Name: Darren Foley
Email: darren.foley@ucdconnect.ie
Date: 2021-09-26
Sparkify have decided to implement apache airflow as their main tool of choice in order to improve the efficency of their batch data pipelines for loading log and song data into their AWS Redshift data warehouse. The following project is a proof of concept (POC) to demonstrate the viability of Airflow as a production ETL tool within Sparkify.
Main project files
File Name | File Type | Description |
---|---|---|
create_tables.sql | SQL | List of SQL DDL SQL Queries |
sparkify_dag.py | python | Main Airflow DAG |
sql_create_tables.py | python | Python Class with Create table statements |
sql_insert_queries.py | python | Python Class to insert data into tables |
sql_quality_check.py | python | Python Class for performing data quailty SQL |
data_quality.py | python | Airfow Operator to check data quality |
load_dimension.py | python | Airflow Operator to load dimension tables |
load_fact.py | python | Airflow Operator to load fact table |
stage_redshift.py | python | Airflow Operator to load staging tables |
Airflow Variable Setup:
-
"aws_credentials" - Contains the Key and Secret key of user allowed to access s3 on behalf of Redshift.
-
"redshift"- Contains details of redshift cluster, hostname, port, schema, username & password
For test purposes the following variables have been hard coded just for POC. In a normal production environment these would be parameterized:
In the StageToRedshiftOperator the year and month variables have been hard coded in the DAG to "2018" and "11". In production these would be dynamically generated to the year and month of the execution date.
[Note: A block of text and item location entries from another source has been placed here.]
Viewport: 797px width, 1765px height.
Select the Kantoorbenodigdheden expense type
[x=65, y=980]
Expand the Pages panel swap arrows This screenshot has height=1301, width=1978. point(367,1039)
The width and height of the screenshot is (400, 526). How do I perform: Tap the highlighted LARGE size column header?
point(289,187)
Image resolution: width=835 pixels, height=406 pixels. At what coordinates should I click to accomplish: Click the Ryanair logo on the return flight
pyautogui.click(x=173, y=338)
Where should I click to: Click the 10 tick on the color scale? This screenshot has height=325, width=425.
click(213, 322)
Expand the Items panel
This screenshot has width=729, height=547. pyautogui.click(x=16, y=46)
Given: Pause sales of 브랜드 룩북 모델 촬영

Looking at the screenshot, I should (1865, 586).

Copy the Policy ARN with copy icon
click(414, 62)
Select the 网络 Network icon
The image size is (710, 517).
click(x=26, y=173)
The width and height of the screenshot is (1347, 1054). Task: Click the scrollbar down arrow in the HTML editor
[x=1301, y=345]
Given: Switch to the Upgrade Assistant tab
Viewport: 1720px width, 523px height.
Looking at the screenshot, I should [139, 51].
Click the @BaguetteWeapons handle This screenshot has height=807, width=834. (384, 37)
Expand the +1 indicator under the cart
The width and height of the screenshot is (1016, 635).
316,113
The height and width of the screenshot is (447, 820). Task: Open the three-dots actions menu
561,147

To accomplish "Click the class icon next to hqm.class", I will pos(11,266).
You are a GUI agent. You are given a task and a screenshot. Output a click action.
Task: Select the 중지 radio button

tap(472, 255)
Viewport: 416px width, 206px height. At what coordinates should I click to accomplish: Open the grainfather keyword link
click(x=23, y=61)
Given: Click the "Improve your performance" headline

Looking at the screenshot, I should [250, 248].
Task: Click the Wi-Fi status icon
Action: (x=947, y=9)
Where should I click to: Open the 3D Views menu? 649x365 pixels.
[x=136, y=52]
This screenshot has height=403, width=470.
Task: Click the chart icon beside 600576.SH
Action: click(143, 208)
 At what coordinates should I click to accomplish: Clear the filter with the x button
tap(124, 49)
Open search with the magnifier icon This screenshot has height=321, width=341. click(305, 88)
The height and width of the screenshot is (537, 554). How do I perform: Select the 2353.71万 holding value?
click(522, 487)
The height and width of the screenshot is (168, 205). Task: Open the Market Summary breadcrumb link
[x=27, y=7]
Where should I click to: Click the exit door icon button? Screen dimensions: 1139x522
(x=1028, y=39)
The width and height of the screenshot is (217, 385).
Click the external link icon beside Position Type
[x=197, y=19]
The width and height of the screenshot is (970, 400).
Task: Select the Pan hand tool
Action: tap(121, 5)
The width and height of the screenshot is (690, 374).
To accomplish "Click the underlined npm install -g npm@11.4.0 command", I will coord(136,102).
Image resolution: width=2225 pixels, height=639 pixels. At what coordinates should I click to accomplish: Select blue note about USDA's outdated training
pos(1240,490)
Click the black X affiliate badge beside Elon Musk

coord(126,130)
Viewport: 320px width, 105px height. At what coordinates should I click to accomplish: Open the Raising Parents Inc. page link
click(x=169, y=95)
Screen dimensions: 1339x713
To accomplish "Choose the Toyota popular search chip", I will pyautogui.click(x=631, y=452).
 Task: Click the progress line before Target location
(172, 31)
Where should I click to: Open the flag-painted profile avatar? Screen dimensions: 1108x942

In the LoadFactOperator the test variable is set to "true". This truncates the fact table before loading which makes testing much easier. In a production system this would would be set to "false" as fact tables are too large to truncate each time.
In the python file sql_create_tables.py the SQL statements contain "DROP TABLE IF EXISTS public.table_name;". This is for test purposes only, not suitable for production tables.
Redshift Networking and region location:
-
Ensure that the Redhsift cluster is geographically located near the source s3 buckets, in this case us-west-2.
-
Ensure that the cluster host is visible to airflow outbound over port 5439.